(Extracted records)
⁂

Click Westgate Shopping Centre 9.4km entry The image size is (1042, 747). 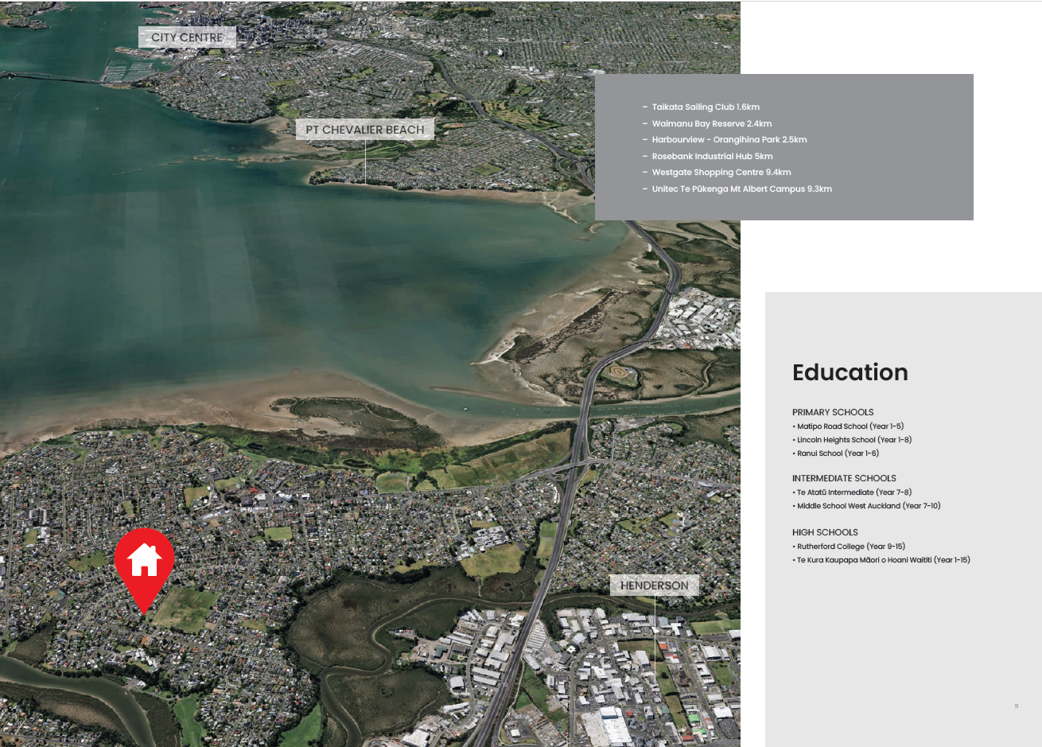tap(721, 173)
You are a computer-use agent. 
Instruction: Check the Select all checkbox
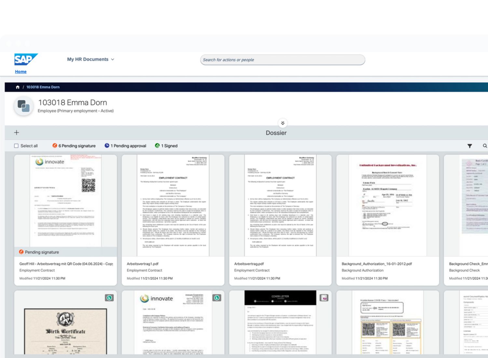[x=16, y=146]
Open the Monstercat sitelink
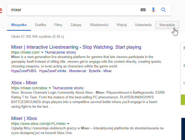This screenshot has height=140, width=185. pos(77,71)
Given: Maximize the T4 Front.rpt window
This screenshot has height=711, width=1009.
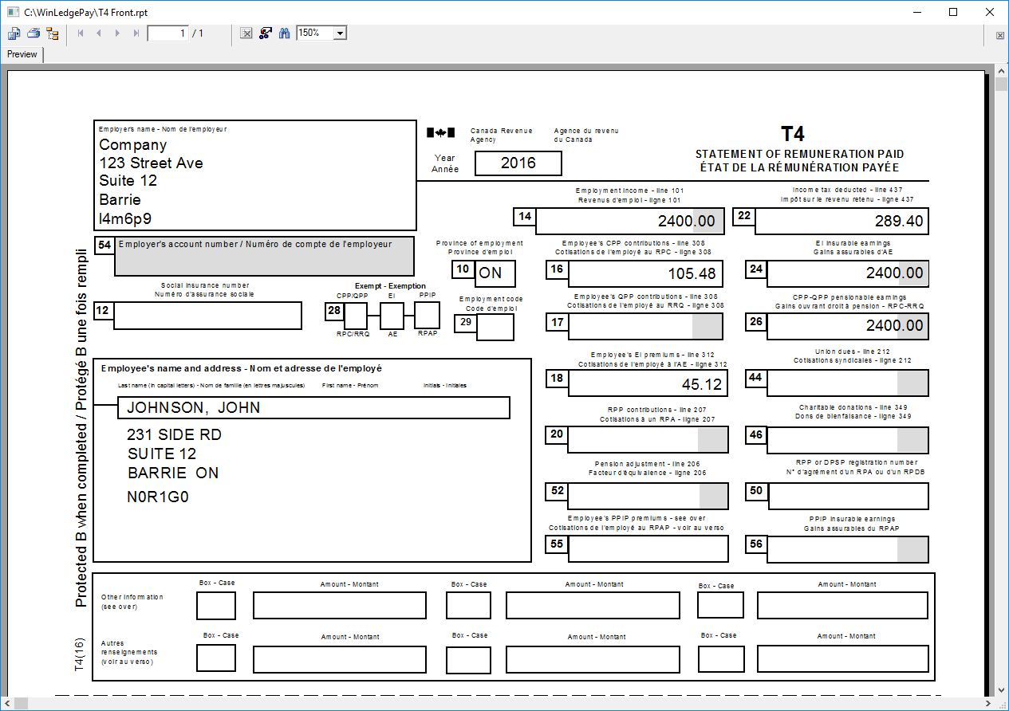Looking at the screenshot, I should [953, 12].
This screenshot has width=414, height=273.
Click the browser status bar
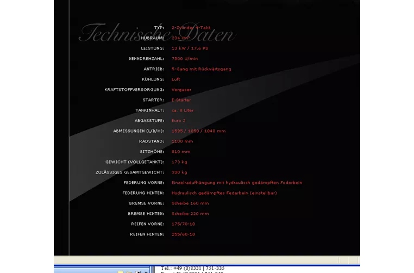(x=206, y=260)

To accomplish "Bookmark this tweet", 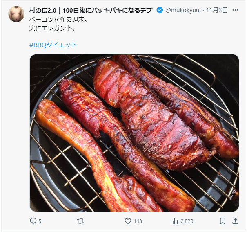I will 223,221.
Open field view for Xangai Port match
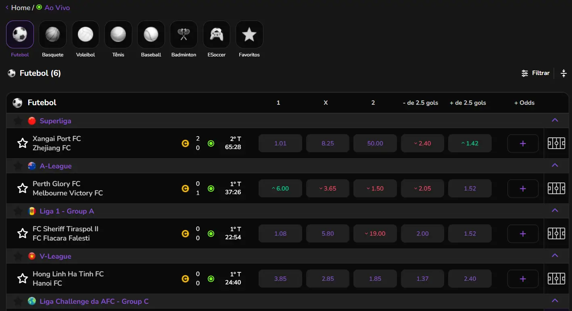Screen dimensions: 572x311 tap(556, 143)
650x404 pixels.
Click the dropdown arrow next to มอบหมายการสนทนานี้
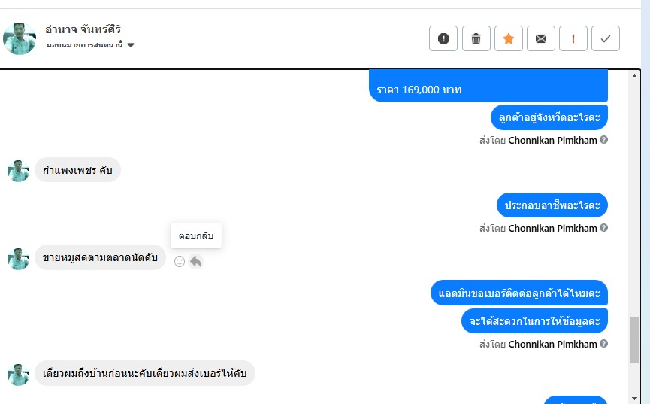tap(131, 45)
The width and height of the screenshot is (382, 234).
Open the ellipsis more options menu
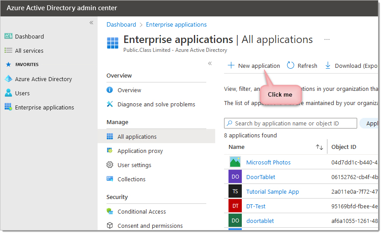click(327, 39)
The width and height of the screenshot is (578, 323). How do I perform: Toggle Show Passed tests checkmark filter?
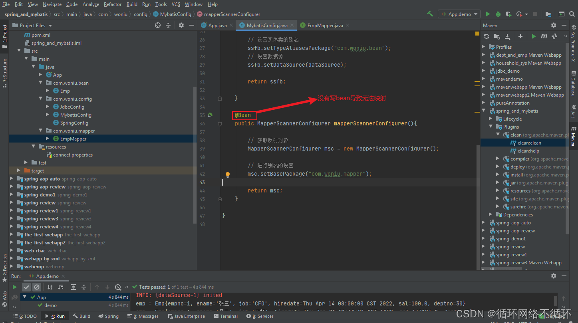26,287
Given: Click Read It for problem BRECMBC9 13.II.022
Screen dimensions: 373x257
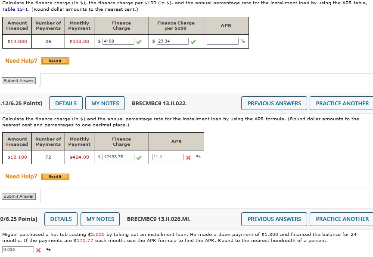Looking at the screenshot, I should point(55,176).
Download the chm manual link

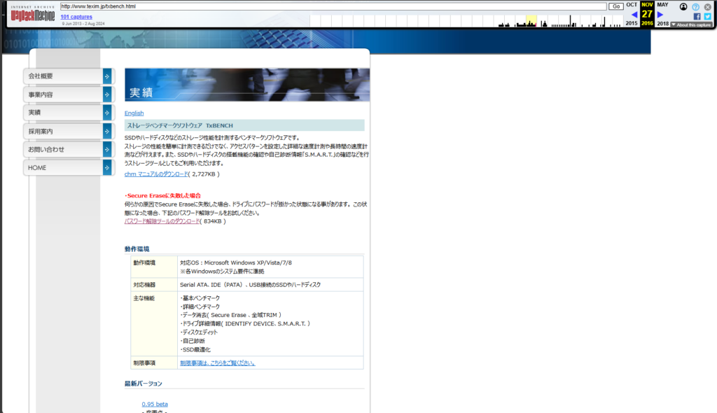[x=156, y=174]
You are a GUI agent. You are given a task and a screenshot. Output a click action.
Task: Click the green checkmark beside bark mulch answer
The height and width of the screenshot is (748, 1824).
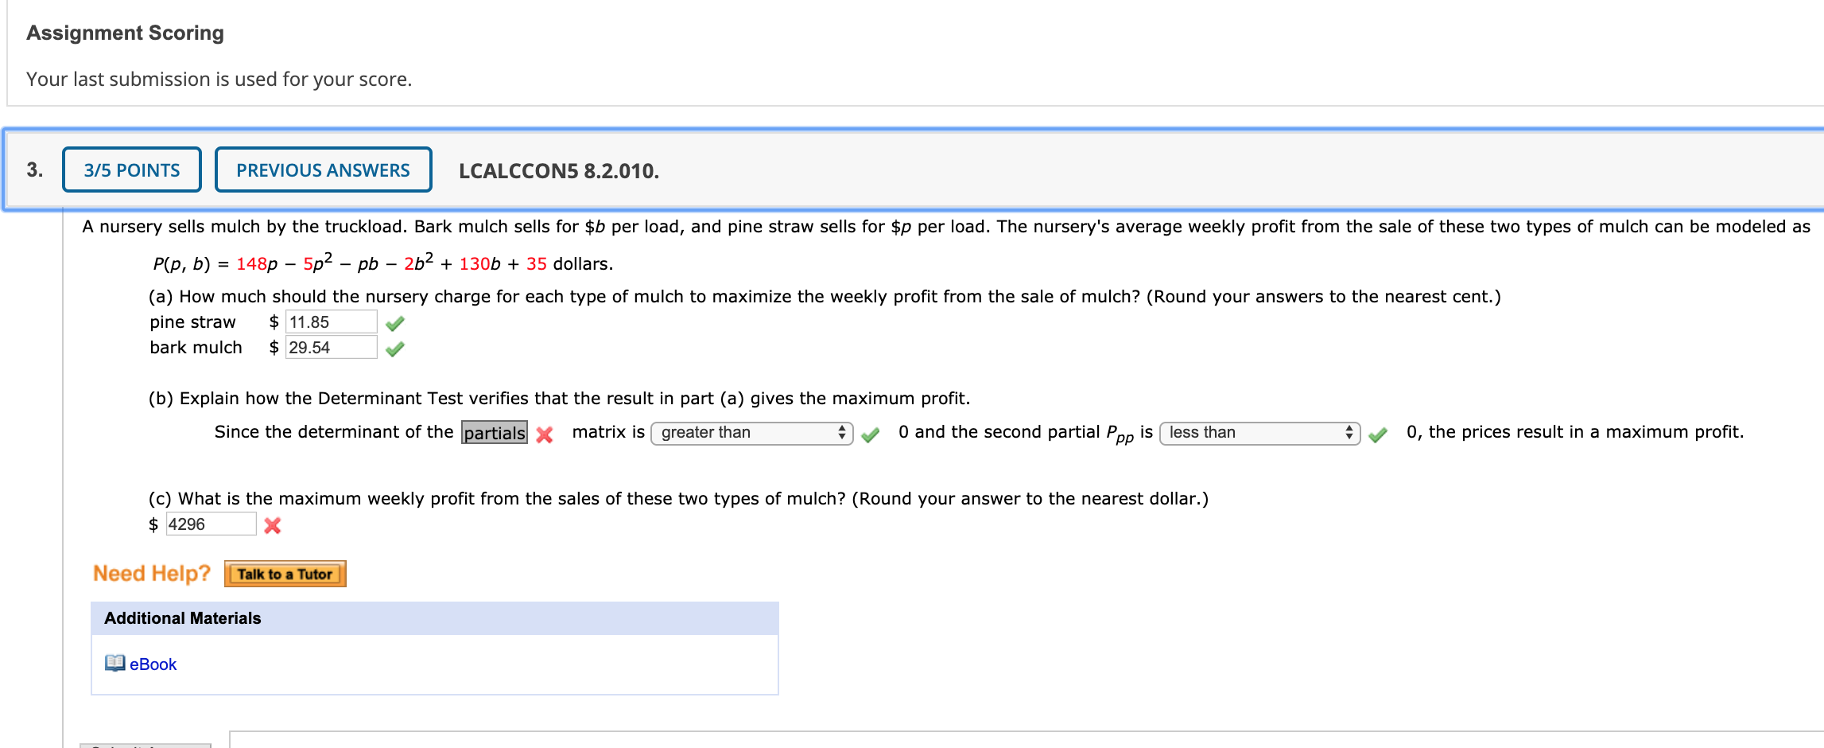tap(396, 347)
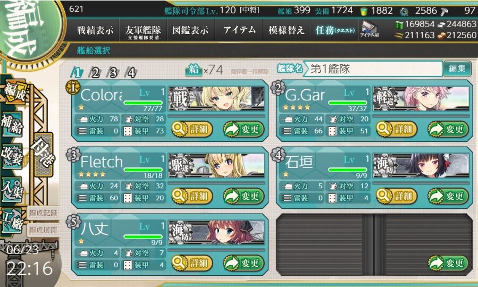Click the アイテム屋 shop icon

pyautogui.click(x=370, y=30)
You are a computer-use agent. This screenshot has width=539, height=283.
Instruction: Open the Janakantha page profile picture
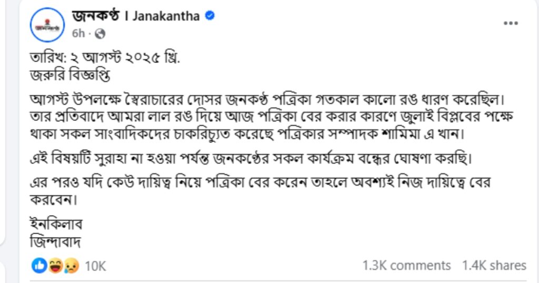[x=47, y=27]
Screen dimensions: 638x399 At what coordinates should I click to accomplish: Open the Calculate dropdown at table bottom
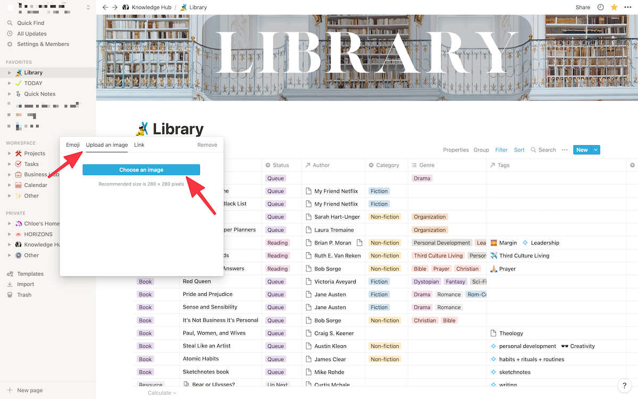point(162,393)
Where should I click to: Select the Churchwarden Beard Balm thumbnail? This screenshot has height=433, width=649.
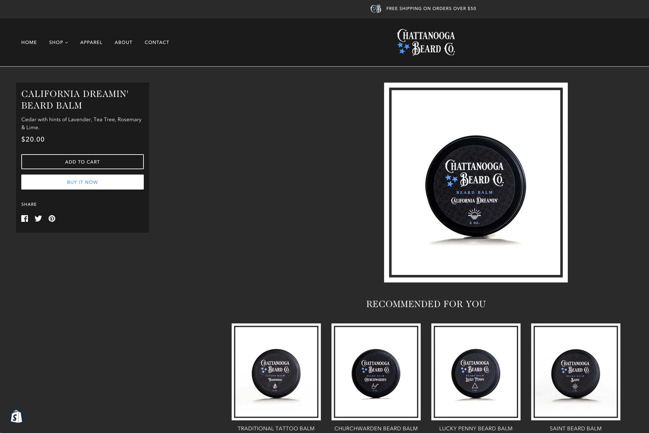(x=376, y=372)
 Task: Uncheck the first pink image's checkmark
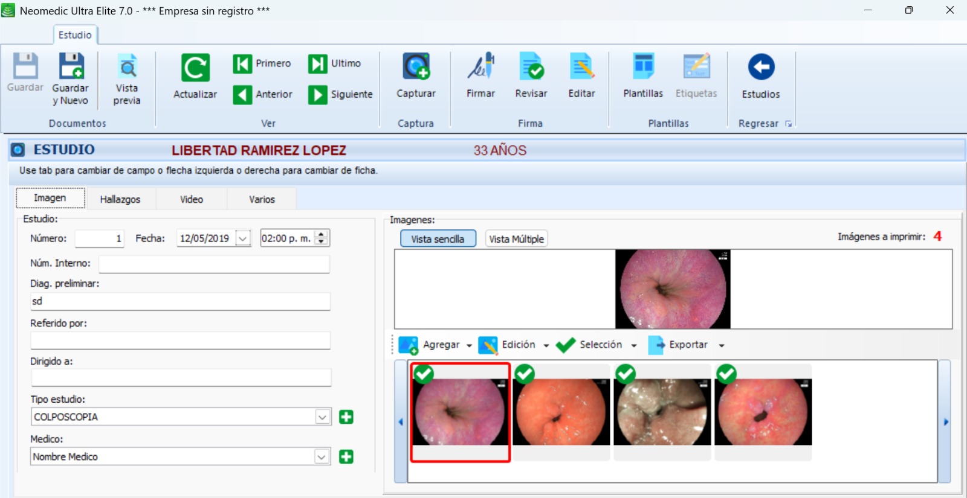pos(424,374)
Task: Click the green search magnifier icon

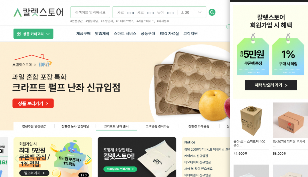Action: (212, 12)
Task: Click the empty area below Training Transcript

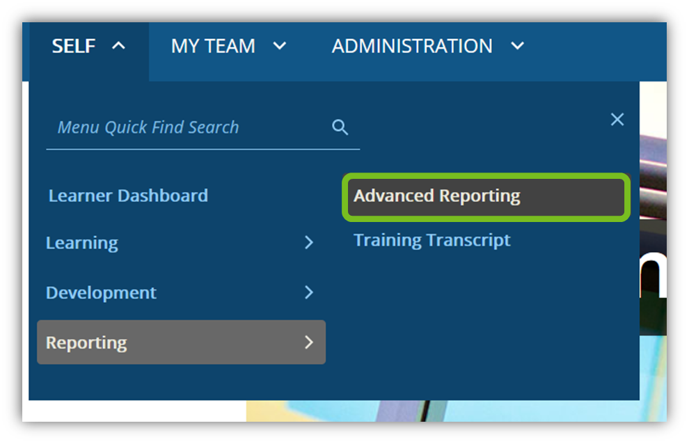Action: click(x=480, y=320)
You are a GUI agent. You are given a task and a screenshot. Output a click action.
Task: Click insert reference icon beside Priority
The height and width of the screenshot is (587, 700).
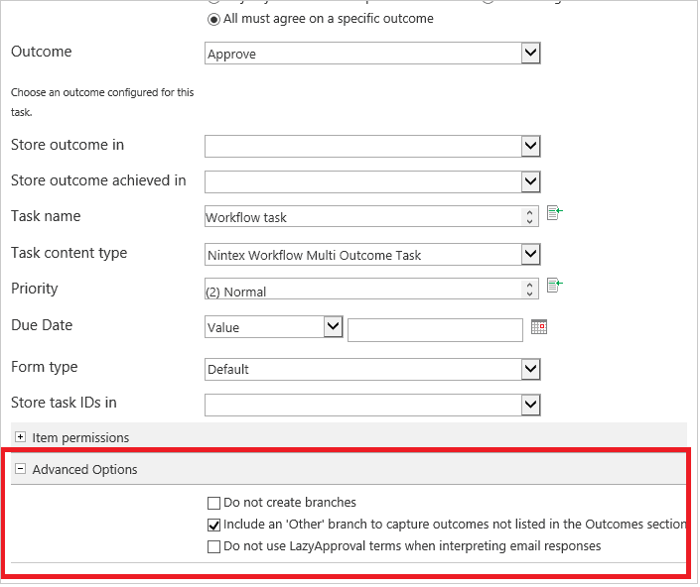pyautogui.click(x=554, y=286)
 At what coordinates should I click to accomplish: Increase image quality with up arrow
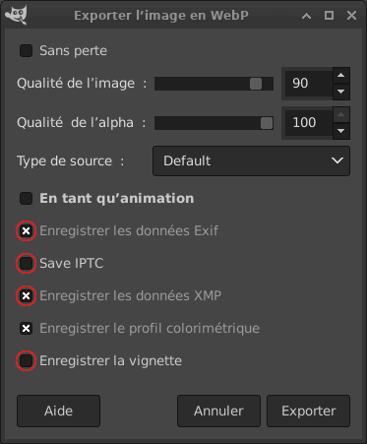coord(341,76)
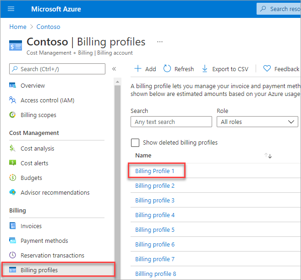This screenshot has width=301, height=280.
Task: Open Budgets in the sidebar
Action: pyautogui.click(x=31, y=178)
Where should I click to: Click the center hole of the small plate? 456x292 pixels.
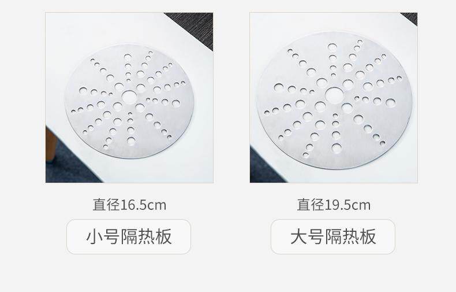(129, 97)
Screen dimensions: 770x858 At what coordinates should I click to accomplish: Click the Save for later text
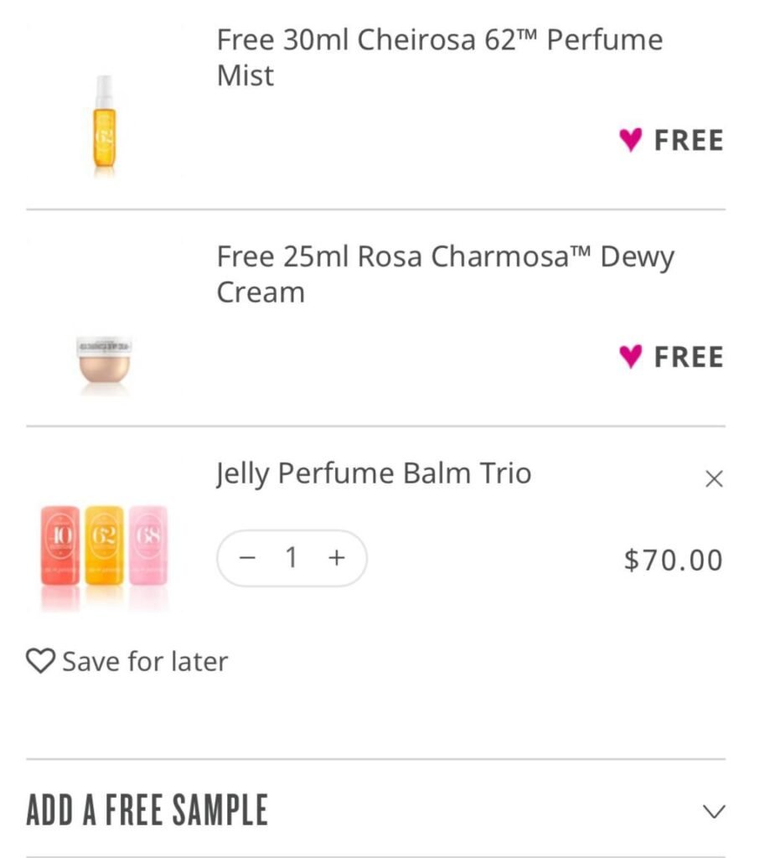(x=144, y=661)
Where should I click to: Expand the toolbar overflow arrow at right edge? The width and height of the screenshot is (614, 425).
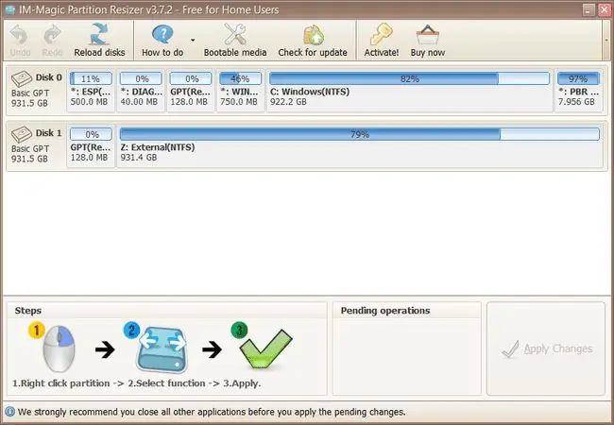pos(607,40)
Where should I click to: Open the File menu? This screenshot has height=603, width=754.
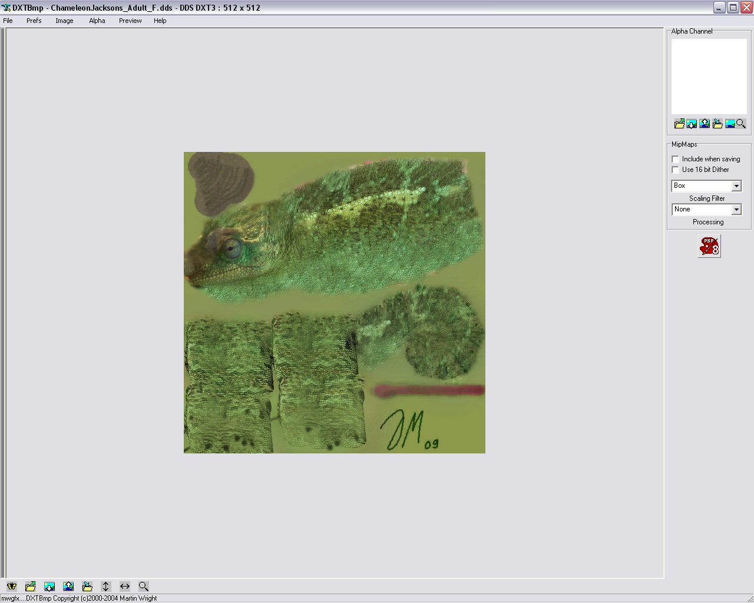[8, 21]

⁂

Exercise instructions
Filter the entries above and return only the lines holding "computer".

Written solution
You are a computer-use agent. 
You are a computer-use agent. This screenshot has width=539, height=283.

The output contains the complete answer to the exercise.